Recently,The World Academy of Sciences (TWAS) awarded ideSHi a research grant for studying colistin resistance in Bangladesh. The emergence and rapid global outreach of bacterial mobile elements-mediated colistin resistance gene (mcr-1 & mcr-2) in Enterobacterial species isolated from human and various meat samples, has raised serious concern. The indiscriminate use of colistin in poultry, dairy, livestock and fish farms is considered as the major risk factor for spreading of resistance gene. Although colistinis widely used veterinary medicine in Bangladesh, no study on colistin resistance has been conducted till date.

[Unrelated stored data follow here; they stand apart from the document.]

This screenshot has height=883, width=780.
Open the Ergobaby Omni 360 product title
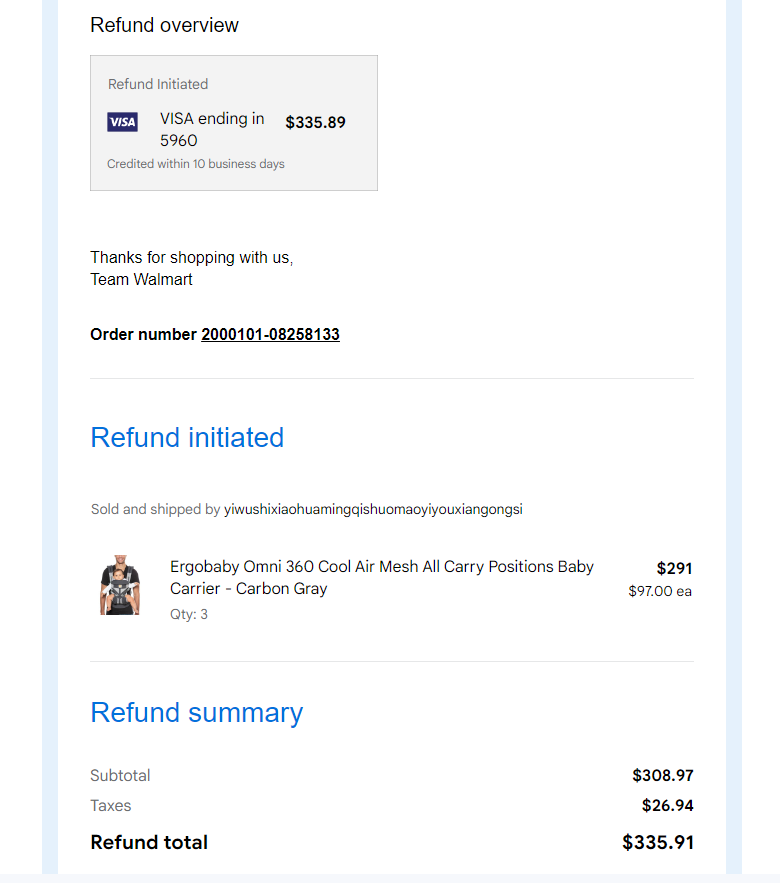click(x=381, y=577)
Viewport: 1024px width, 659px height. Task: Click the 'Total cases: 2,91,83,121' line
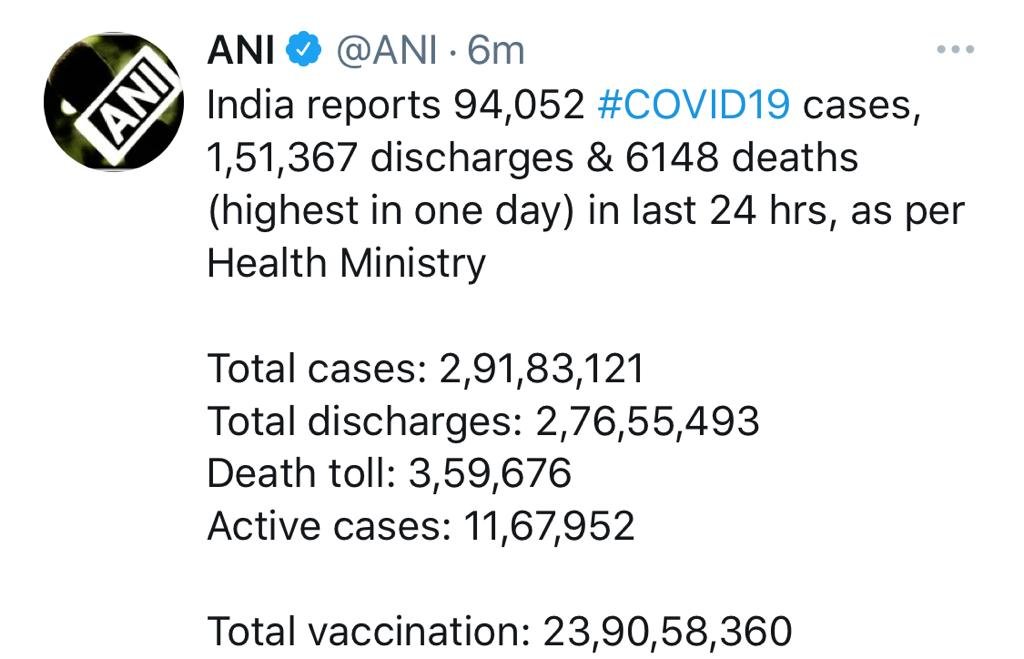426,368
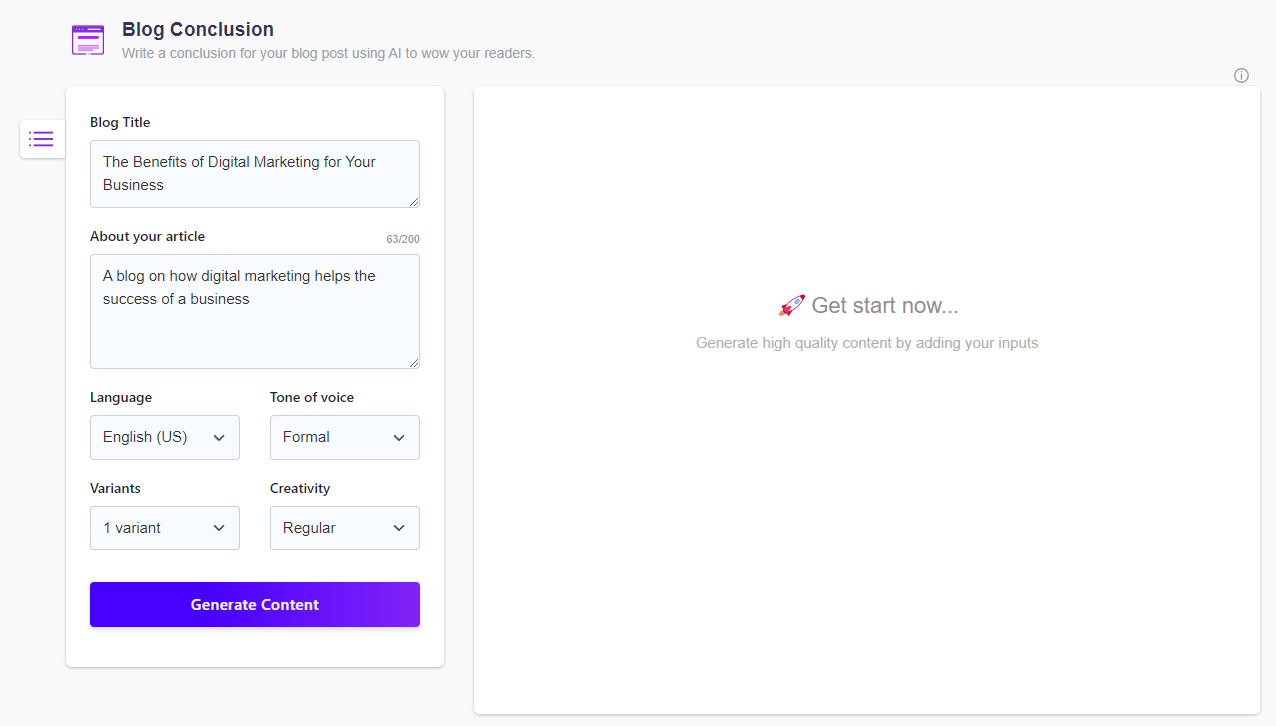The image size is (1276, 726).
Task: Click the chevron on the Creativity selector
Action: 399,527
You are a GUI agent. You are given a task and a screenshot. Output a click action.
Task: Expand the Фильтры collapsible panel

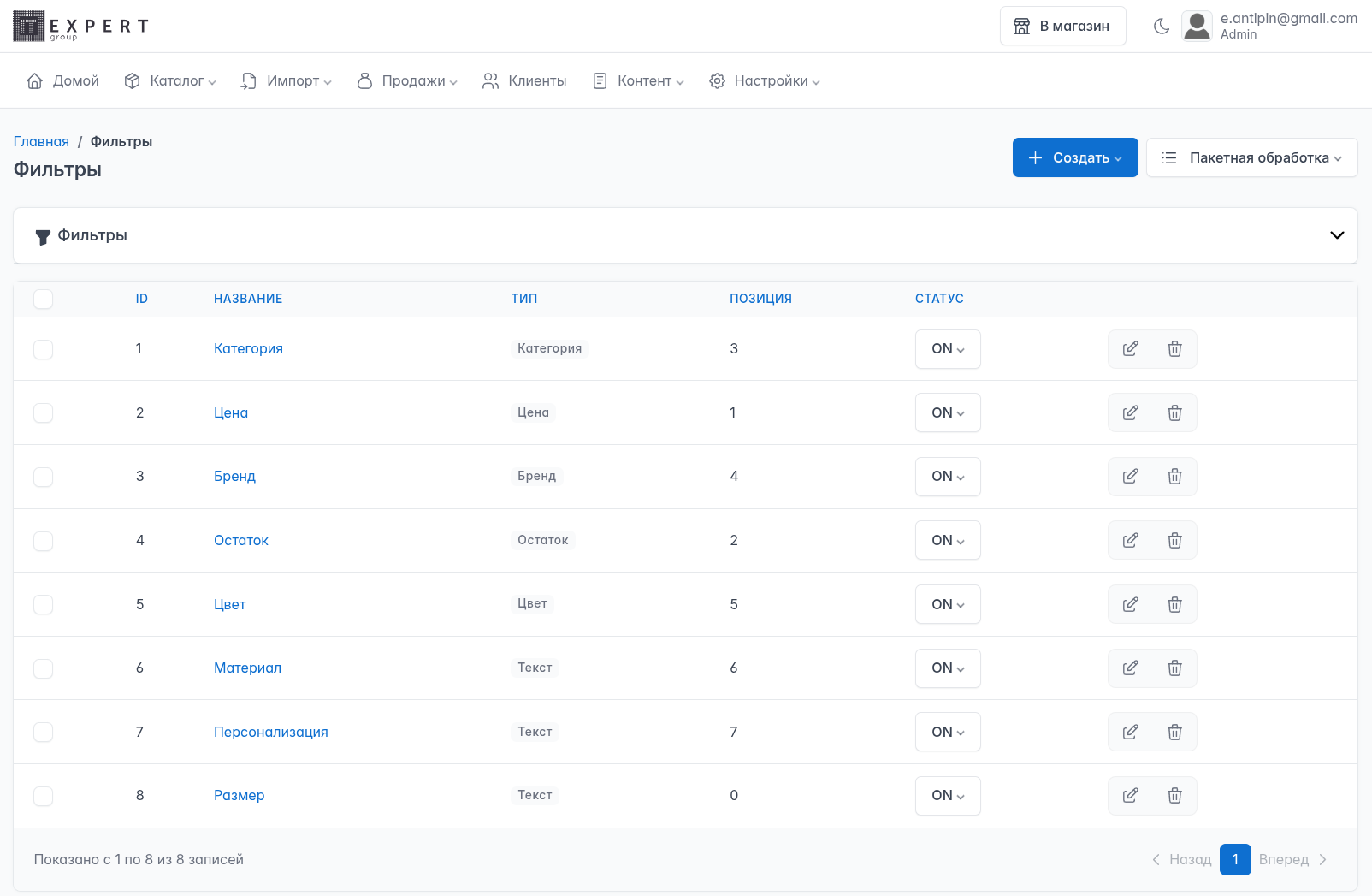click(x=1336, y=235)
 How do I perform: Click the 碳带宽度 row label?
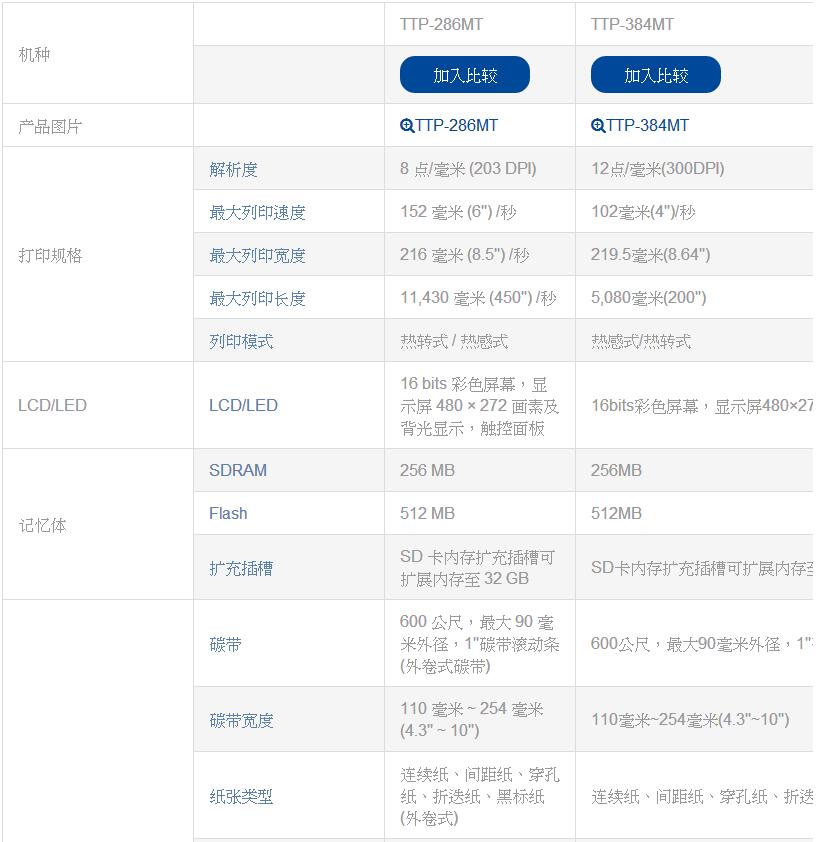(241, 721)
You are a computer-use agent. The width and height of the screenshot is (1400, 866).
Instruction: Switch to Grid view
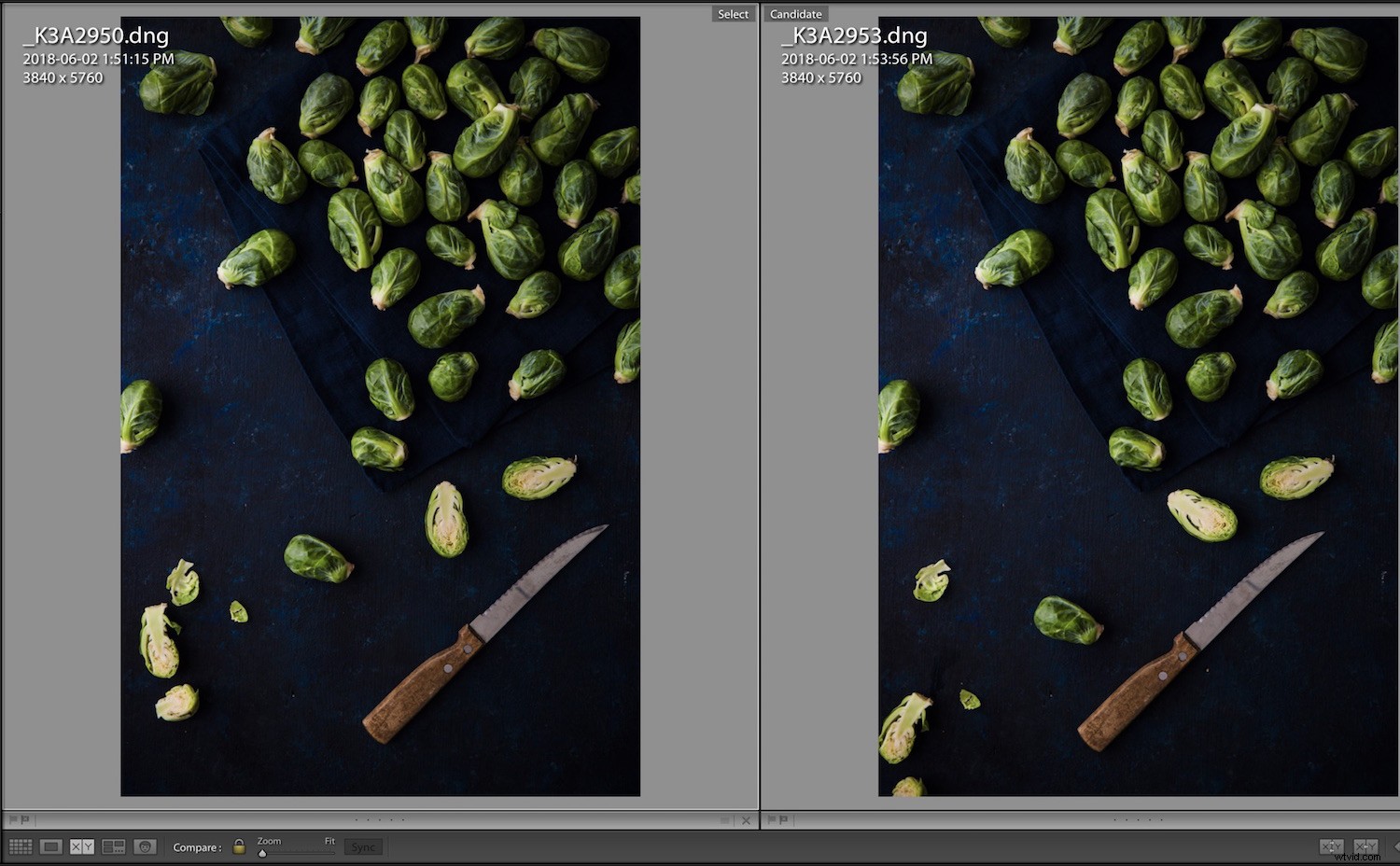(21, 846)
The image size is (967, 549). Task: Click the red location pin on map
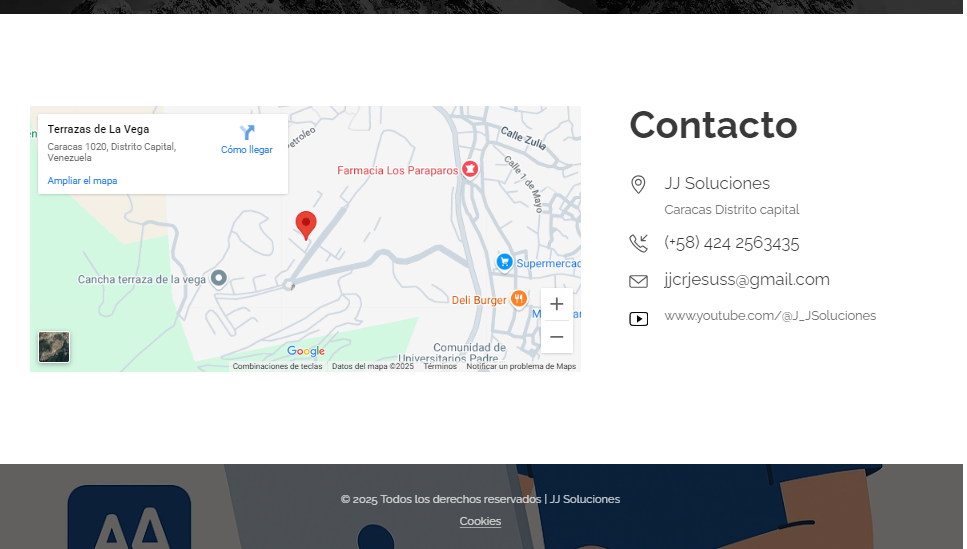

The increasing incidence of antimicrobial resistance worldwide and a stagnancy development of novel drugs present a major threat to the treatment of infections. Colistin is widely and increasingly used as an antimicrobial agent of last resort for treating infections caused by multi-resistant Gram-negative bacteria. The emergence of plasmid-mediated colistin resistance has become a great challenge to global public health, raising the possibility that dissemination of the colistin resistance gene is underestimated and diversified. The indiscriminate use of colistin in agriculture is considered as the major risk factor of colistin resistance and their dissemination. Identification of the mcr gene(s) mostly from livestock, i.e. 20% among farm animals compared with 1% among humans in China, is a strong indicator against veterinary use of colistin. Bangladesh is a country with diverse agricultural practices where colistin is widely used in poultry, livestock, dairy and fish farms. No strict obligations are followed here regarding use of antibiotics in agriculture. Although within a few months after first report of plasmid-mediated colistin resistance, it was shown that the mcr gene(s) had spread in several countries and four continents; and was isolated from various types of meat, river water and the environment as well as from infected patients.
The outcomes of this study will provide an overview about the prevalence of colistin resistance along with bacterial organisms carrying colistin resistance genes in Bangladesh. It will also be possible to know whether other antibiotic resistance genes co-exist with mcr-1 or mcr-2 genes. The comparative data of different plasmids isolated from clinical isolates and environmental samples will strengthen the understanding of the underlying mechanisms of colistin resistance gene transmission. These results will help to analyze the therapeutic effectiveness of colistin in Bangladesh.